* _Input data_
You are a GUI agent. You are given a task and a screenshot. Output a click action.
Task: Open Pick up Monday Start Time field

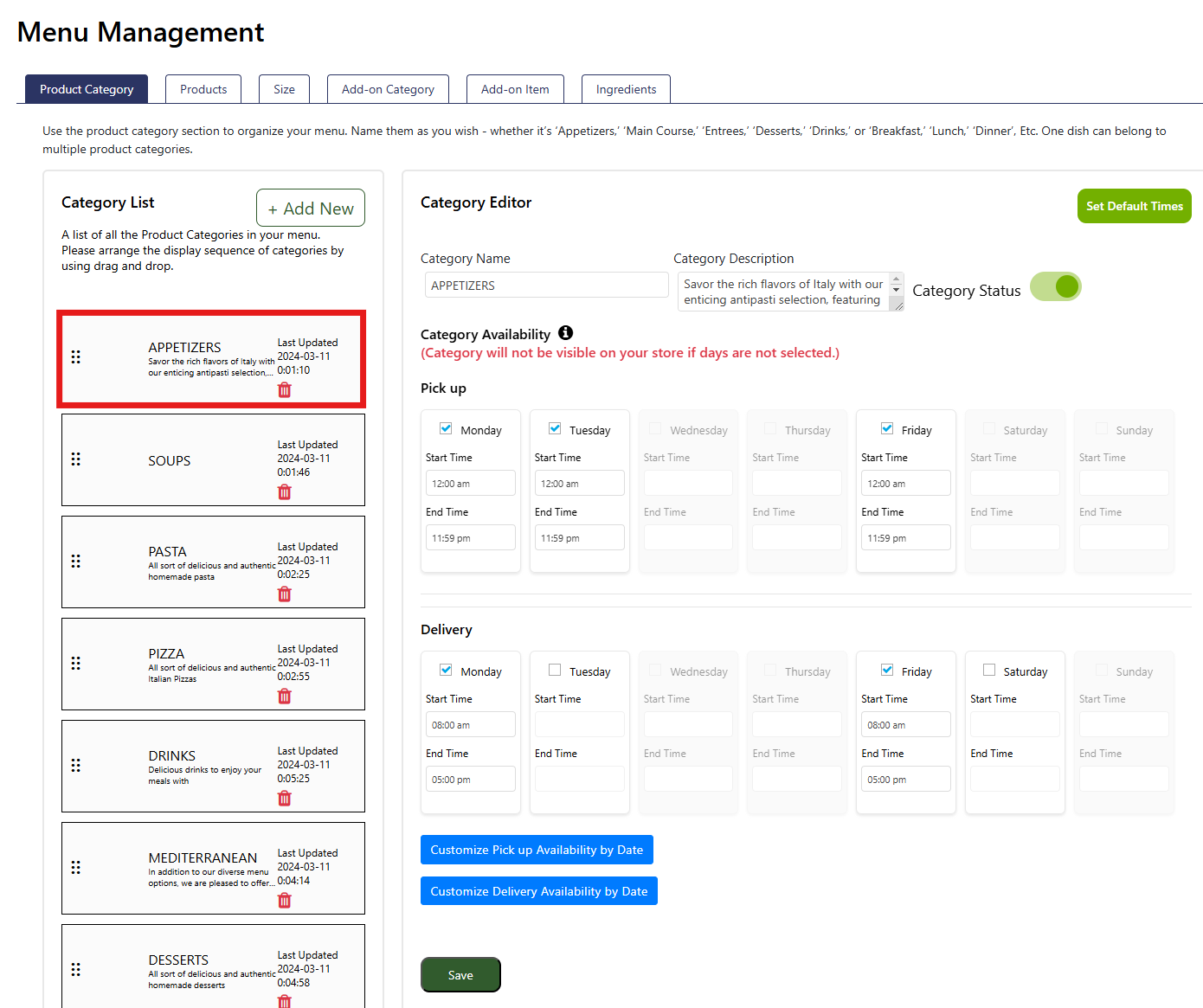(x=470, y=484)
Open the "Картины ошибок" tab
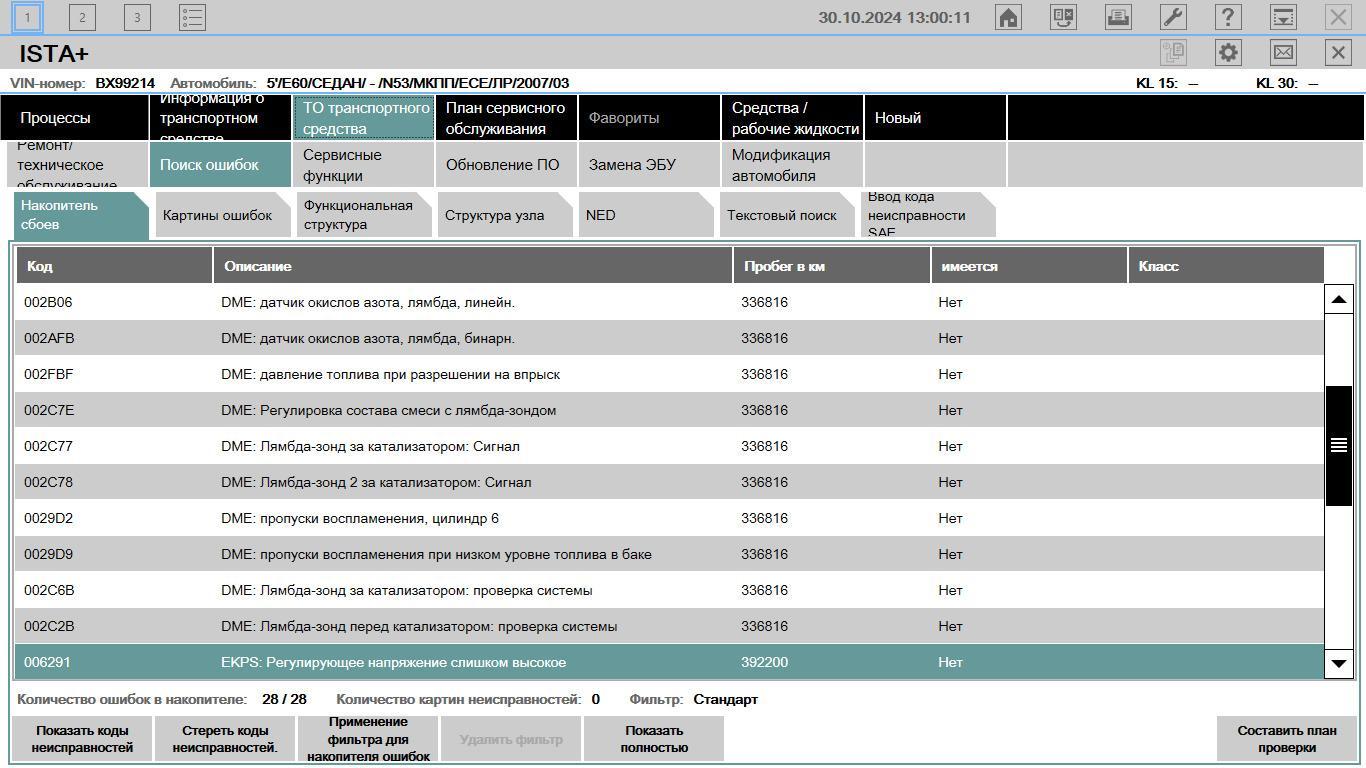 pos(218,215)
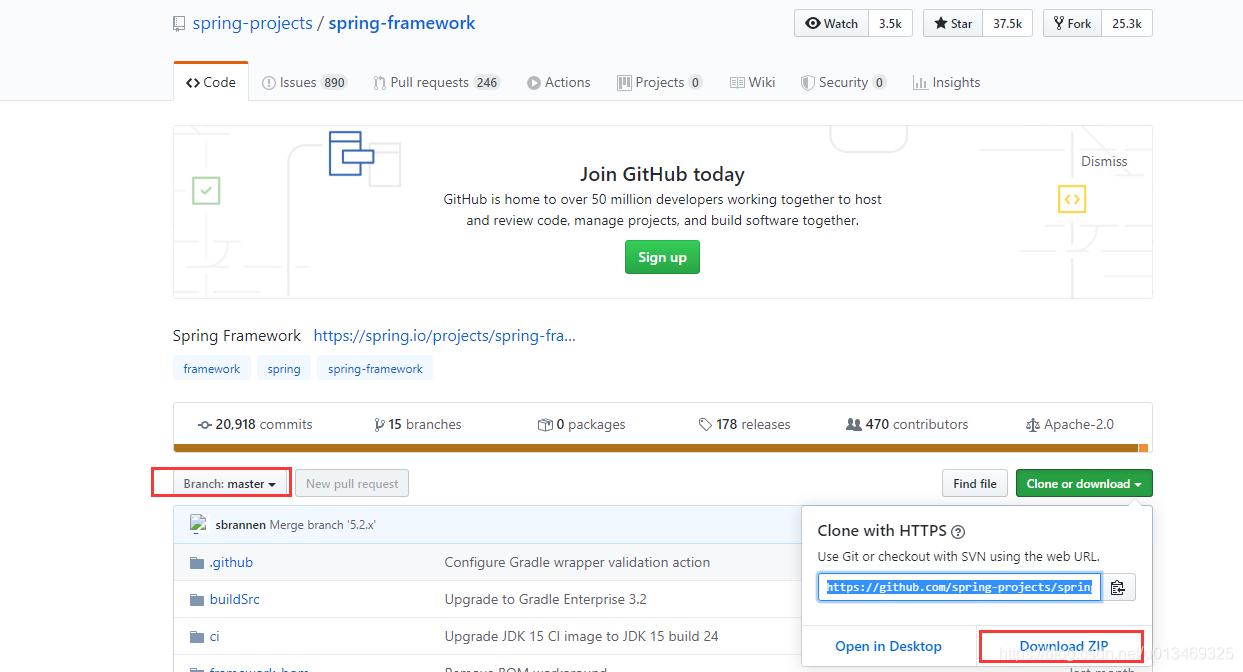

* _Exercise directions_
An exact reproduction of the data is needed, with no pictures included.

* _Written answer_
You are a GUI agent. You are given a task and a screenshot. Output a click action.
Task: Open Pick up Monday Start Time field

(x=470, y=484)
Open the "Картины ошибок" tab
 pos(218,215)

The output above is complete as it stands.